Norwegian also uses a suffixed definite article — definiteness is marked by adding a suffix to the end of the noun rather than placing a separate word before it. "A table" in Norwegian is "et bord" (indefinite) or "bordet" (definite with suffix). The English "the" has no direct structural equivalent in Norwegian because Norwegian definiteness is expressed through word ending rather than through a preceding determiner.


These structural differences produce article errors in Norwegian writers' English that are less frequent and less systematic than in writers from languages with no article system at all, but that still appear consistently, particularly in longer documents where self-monitoring is harder to sustain.


Missing "the" before specific previously introduced concepts

The most common article error in Norwegian academic English is omitting "the" before a specific concept that has been introduced earlier in the text and has become a definite, identifiable thing. Once a concept, variable, method, or phenomenon has been named in an academic manuscript, subsequent references to it require "the" because the reader can identify which specific thing is being referred to. Norwegian writers, whose definiteness is expressed through suffixes rather than a preceding "the," sometimes omit this article on subsequent references.


"This study examined relationship between workload and burnout among nurses. Relationship was found to be moderated by perceived organisational support."


The second sentence needs "the" before "relationship" because it refers to the specific relationship introduced in the first sentence:


"This study examined the relationship between workload and burnout among nurses. The relationship was found to be moderated by perceived organisational support."


This error is easy to overlook in self-review because Norwegian writers who know definiteness is expressed through word-ending feel that the concept has been adequately identified without "the." A professional editor addresses missing "the" systematically across the full manuscript in a single pass.


Article choice with general vs specific reference

Norwegian writers sometimes use "the" where English uses no article for generic or categorical reference, and vice versa. English uses no article before plural count nouns or mass nouns when referring to a general category: "nurses experience high levels of stress" (nurses in general), not "the nurses experience high levels of stress" (which refers to specific nurses). Norwegian definiteness marking behaves differently in generic reference contexts, and Norwegian writers occasionally apply a definite article in English where no article is expected for generic reference.
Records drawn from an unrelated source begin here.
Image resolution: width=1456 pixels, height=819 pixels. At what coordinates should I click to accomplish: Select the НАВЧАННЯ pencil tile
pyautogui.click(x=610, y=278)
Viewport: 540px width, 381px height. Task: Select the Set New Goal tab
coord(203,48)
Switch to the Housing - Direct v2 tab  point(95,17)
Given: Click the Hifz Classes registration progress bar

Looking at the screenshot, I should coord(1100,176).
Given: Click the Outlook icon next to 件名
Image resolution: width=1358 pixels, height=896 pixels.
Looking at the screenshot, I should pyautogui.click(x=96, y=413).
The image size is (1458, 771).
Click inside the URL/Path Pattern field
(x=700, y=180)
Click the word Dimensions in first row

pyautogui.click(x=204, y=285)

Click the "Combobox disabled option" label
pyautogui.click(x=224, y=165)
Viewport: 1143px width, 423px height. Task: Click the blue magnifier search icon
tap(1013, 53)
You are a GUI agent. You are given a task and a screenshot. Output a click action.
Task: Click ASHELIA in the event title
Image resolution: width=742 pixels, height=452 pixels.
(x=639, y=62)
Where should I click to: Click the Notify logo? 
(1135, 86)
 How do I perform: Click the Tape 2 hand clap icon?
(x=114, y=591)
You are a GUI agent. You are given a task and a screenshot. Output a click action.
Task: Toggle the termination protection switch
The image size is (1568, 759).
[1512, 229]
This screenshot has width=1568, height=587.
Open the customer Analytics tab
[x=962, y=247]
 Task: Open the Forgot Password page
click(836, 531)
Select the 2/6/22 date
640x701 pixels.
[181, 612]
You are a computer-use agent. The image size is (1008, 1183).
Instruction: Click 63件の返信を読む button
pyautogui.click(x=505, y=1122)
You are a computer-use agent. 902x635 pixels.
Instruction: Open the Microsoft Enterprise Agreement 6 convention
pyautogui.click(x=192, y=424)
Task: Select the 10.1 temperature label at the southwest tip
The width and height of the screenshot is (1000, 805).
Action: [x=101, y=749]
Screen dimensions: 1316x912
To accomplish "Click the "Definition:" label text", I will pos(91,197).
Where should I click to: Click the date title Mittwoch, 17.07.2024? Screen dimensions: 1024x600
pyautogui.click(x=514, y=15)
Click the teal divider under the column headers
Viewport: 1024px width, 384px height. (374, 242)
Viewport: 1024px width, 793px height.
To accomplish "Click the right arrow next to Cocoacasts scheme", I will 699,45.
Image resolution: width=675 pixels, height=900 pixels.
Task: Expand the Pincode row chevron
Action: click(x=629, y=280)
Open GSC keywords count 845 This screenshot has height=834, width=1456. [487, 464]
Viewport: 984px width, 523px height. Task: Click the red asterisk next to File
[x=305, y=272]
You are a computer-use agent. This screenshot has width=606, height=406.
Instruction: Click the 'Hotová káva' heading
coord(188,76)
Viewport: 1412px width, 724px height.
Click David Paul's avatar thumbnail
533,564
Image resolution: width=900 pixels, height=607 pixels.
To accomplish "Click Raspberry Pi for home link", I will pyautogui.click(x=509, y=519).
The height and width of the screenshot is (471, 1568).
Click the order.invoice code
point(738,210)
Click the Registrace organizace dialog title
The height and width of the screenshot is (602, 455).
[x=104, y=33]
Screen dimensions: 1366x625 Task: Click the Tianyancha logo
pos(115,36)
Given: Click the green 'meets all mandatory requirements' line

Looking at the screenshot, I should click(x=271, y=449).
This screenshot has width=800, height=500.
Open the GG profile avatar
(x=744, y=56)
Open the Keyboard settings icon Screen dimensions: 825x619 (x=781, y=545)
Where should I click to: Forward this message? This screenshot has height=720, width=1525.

This is the subtler and less frequent of the two main article errors in Norwegian academic English. It's worth checking any sentence where you've used "the" before a plural noun and asking whether you mean a specific group or a general category. If general, remove "the."


False Friends: Words That Look the Same but Mean Something Different

Norwegian and English share a substantial vocabulary inherited from their common Germanic roots and from centuries of linguistic contact. Many Norwegian words look identical or nearly identical to English words but have diverged in meaning, connotation, or usage. These are called false friends, and they produce specific errors in Norwegian writers' English that are harder to catch than grammatical errors because the word is spelled correctly and looks appropriate to the writer.


Eventual / eventuell

The Norwegian word "eventuell" means "possible," "potential," or "any that might arise." It does not mean "final" or "occurring at the end," which is what "eventual" means in English. A Norwegian researcher who writes "eventual complications will be addressed" means "any complications that might arise will be addressed" — a reasonable thing to say in a methods section. But "eventual complications" in English means complications that will occur at some final point, which is a different and usually unintended claim. This is one of the most frequent and consequential false friends in Norwegian academic English because it appears in formal writing where precision matters.


Actual / aktuell

The Norwegian "aktuell" means "relevant," "topical," "currently under consideration," or "applicable to the present situation." It does not mean "real" or "existing in fact," which is the primary meaning of "actual" in English. A Norwegian writer who describes a topic as "actual" may mean it's currently relevant and important, not that it genuinely exists as opposed to being hypothetical. In a research context, "the actual problem" in Norwegian academic English sometimes means "the relevant problem" or "the problem at hand" rather than "the real problem as opposed to a simulated one." This creates a consistent ambiguity in Norwegian-influenced English that a professional editor flags and resolves.


Sensitive / sensitiv

The Norwegian "sensitiv" overlaps with but is not identical to English "sensitive." In Norwegian, "sensitiv" can describe something delicate, requiring careful handling, or easily affected — but it's also used in Norwegian where English would use "susceptible," "vulnerable," or "responsive." Norwegian researchers sometimes write that a measurement instrument is "sensitive to" variations in a way that's technically correct in English but that overuses "sensitive" in contexts where "responsive," "susceptible," or "affected by" would be more precise.


Control / kontrollere

The Norwegian "kontrollere" means both "to check" and "to control," while English "control" is primarily about regulation and authority. Norwegian academic writers sometimes use "control" in English where "check," "verify," or "inspect" would be the standard English term. "We controlled the equipment before each session" in Norwegian academic English often means "we checked the equipment," not "we had authority over the equipment." In research methodology contexts this ambiguity can affect how the procedure is understood by peer reviewers unfamiliar with this Norwegian false friend.


Interesting / interessant

This is a minor but consistent pattern. "Interessant" in Norwegian is a broadly applicable positive evaluative term that appears frequently in academic writing to signal that something is noteworthy or worth attention. Norwegian academic writers use "interesting" in English at a higher frequency than native English academic writers do, and in contexts where English academic convention would prefer "notable," "significant," "striking," "unexpected," or "worthy of attention." Overuse of "interesting" in English academic writing reads as imprecise, because it says that something caught the writer's attention without saying what makes it notable.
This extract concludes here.